LA FINE DEL QUANTITATIVE EASING – lo strumento che tramite l’acquisti di titoli del debito dei paesi in difficoltà Draghi dal 2015 ha usato per salvare l’Euro e i conti pubblici nostrani – coincide con il ritorno dei problemi che il «governo dei migliori» sembrava aver magicamente cancellato. In sole 24 ore l’aumento del differenziale fra i tassi di interesse dei titoli italiani e quelli tedeschi è tornato ad essere la parola più citata nei telegiornali: «Spread alle stelle». I 225 punti base di ieri sono niente a confronto con i 528 che raggiunsero Tremonti e Berlusconi nel 2009, ma tredici anni dopo le dinamiche sono simili a conferma che per i mercati l’Italia – Draghi o non Draghi – è considerata l’anello debole dell’Euro.

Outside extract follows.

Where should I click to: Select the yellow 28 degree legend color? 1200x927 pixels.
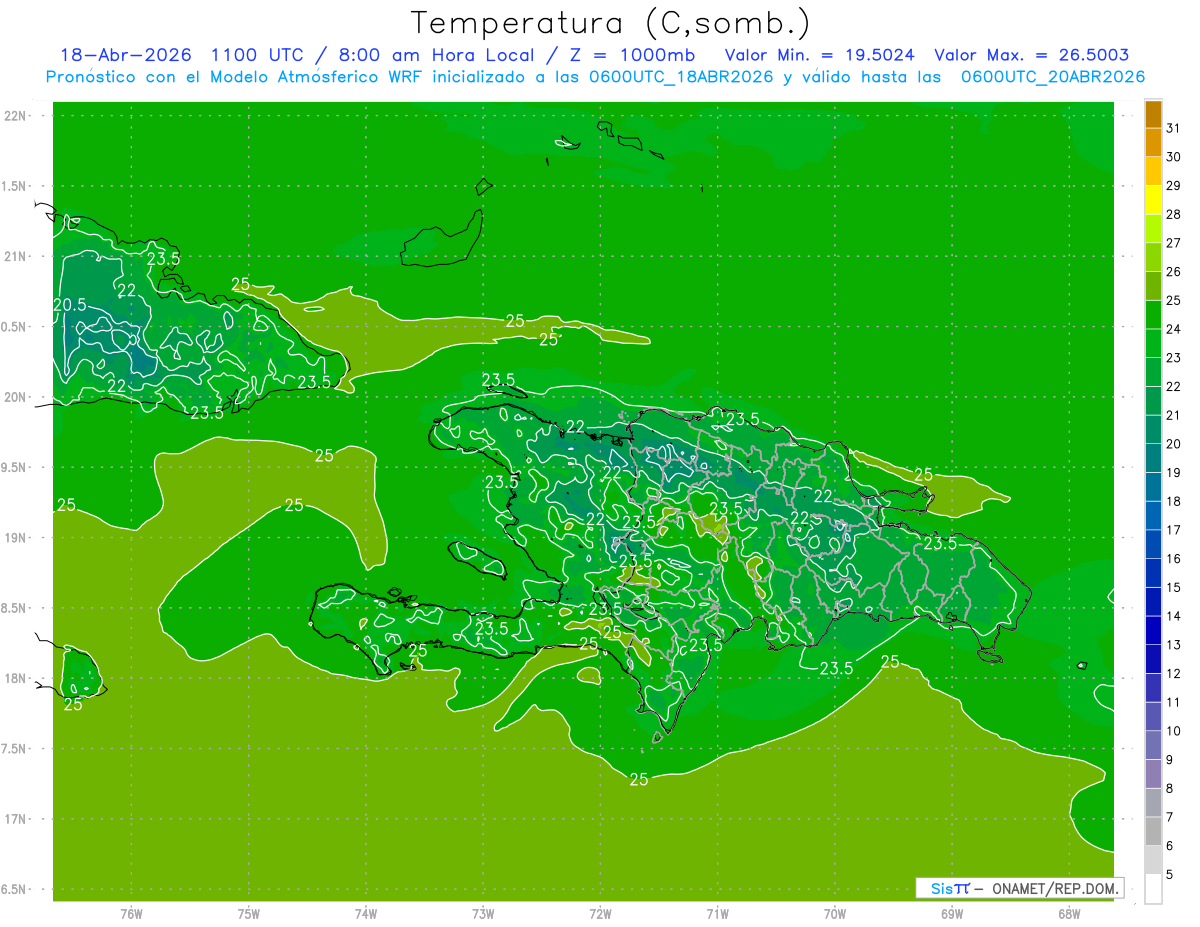pyautogui.click(x=1153, y=200)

Il rendimento del decennale italiano è pari al 3,713%, un livello che non vedeva dal febbraio del 2014 e superiore all’impennata vista nel 2018, anno in cui il differenziale subì gli effetti dell’incertezza politica del nostro paese.
Sebbene la mossa di Lagarde di alzare i tassi – come fatto da mesi dai cugini della Fed – fosse largamente attesa e assai moderata – solo lo 0,25% – è stato l’annuncio dello stop quasi totale al Quantitative easing a produrre gli effetti peggiori. A fine 2021 sul Btp decennale il Mef pagava l’1,1% di rendimento, ieri 2,8% in più.